1878’de İskoçya’da 50 m. uzunlukta, 6 m. genişlikte, bir bacalı, iki direkli şık bir vapur olarak inşa edilen 279 grostonluk “Trocadero” adıyla suya indirilmiştir. 1883’te Pire Limanına kaydedilir. 1891’de Erdek’te kayalıklara çarparak onarılır. 1894’te kaydı Deniz Yolları İşletmesine geçince Türk Bayrağı çekilir. 1915’te Marmara’da İngiliz denizaltısı tarafından torpillenir, onarılıp Haliç’e bağlanır. Son ismi “Panderma” iken “Bandırma” olarak değişir. 15 Mayıs’ta usta Kaptan İsmail Hakkı dümendedir. Batırılma olasılığına karşı kıyıya yakın seyredilir.
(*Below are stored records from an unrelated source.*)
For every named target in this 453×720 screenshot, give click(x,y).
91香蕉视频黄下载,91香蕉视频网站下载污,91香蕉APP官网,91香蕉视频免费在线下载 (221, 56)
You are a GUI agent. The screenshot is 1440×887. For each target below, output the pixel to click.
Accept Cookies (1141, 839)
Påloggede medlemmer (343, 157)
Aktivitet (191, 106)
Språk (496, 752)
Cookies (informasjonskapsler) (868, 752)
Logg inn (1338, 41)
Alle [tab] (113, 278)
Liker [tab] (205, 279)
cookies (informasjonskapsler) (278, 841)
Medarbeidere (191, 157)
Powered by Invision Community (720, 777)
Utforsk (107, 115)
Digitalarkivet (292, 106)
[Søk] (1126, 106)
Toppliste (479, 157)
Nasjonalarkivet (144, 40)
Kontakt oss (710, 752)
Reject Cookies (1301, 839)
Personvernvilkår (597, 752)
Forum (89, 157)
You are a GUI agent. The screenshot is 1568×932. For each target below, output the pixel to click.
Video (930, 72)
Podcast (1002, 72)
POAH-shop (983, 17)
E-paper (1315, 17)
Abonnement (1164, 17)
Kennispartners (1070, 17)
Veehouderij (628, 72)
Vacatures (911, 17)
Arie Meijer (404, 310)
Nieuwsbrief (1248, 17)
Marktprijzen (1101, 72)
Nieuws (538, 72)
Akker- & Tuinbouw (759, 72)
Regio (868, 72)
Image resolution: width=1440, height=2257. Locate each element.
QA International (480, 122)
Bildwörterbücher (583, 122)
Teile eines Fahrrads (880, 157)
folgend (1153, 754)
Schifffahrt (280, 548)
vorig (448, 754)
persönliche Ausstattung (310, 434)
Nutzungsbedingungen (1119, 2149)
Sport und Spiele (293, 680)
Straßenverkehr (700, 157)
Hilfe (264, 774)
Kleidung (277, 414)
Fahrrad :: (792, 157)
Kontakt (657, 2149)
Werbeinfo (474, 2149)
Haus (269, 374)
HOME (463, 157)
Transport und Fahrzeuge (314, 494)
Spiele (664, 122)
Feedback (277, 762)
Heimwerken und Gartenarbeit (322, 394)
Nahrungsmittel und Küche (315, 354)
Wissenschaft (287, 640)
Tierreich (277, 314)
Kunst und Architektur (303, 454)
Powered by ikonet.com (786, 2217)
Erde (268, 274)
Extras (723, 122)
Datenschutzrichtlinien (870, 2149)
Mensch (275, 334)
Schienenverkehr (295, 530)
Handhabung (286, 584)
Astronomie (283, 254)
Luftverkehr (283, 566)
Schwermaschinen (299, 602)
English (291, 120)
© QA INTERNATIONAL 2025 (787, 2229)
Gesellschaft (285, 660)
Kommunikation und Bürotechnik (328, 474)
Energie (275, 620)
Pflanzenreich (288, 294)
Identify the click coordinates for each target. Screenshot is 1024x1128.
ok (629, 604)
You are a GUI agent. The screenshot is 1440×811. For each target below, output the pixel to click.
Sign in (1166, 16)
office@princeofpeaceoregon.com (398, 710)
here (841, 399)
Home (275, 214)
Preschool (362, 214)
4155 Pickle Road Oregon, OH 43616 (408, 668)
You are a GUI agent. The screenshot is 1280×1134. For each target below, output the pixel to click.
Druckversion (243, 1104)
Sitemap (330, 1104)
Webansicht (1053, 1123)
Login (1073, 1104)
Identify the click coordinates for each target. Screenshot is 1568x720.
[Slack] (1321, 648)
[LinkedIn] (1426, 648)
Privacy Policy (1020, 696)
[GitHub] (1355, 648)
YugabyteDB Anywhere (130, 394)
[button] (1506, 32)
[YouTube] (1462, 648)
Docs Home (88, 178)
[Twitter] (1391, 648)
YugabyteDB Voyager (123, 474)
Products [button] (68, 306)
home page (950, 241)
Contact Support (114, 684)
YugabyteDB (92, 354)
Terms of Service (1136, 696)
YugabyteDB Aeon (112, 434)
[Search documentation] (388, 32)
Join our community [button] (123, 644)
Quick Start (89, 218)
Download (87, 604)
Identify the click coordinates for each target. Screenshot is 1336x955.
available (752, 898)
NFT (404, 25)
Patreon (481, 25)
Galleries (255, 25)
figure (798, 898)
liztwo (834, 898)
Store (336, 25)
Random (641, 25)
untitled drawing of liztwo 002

Heyette bulunan Hüsrev Gerede hatıralarında çalkantıdan yataklarında yatan kimsenin kalkmaya mecalinin olmadığını ama sonunda Samsun’a ulaştıklarını yazar. 9. Ordu Müfettişi Mustafa Kemal Paşa ve mahiyetinin Samsun’a çıkışının 100. Yılı Türk Milletine kutlu ve mutlu , vatan toprağımız ebediyen var olsun.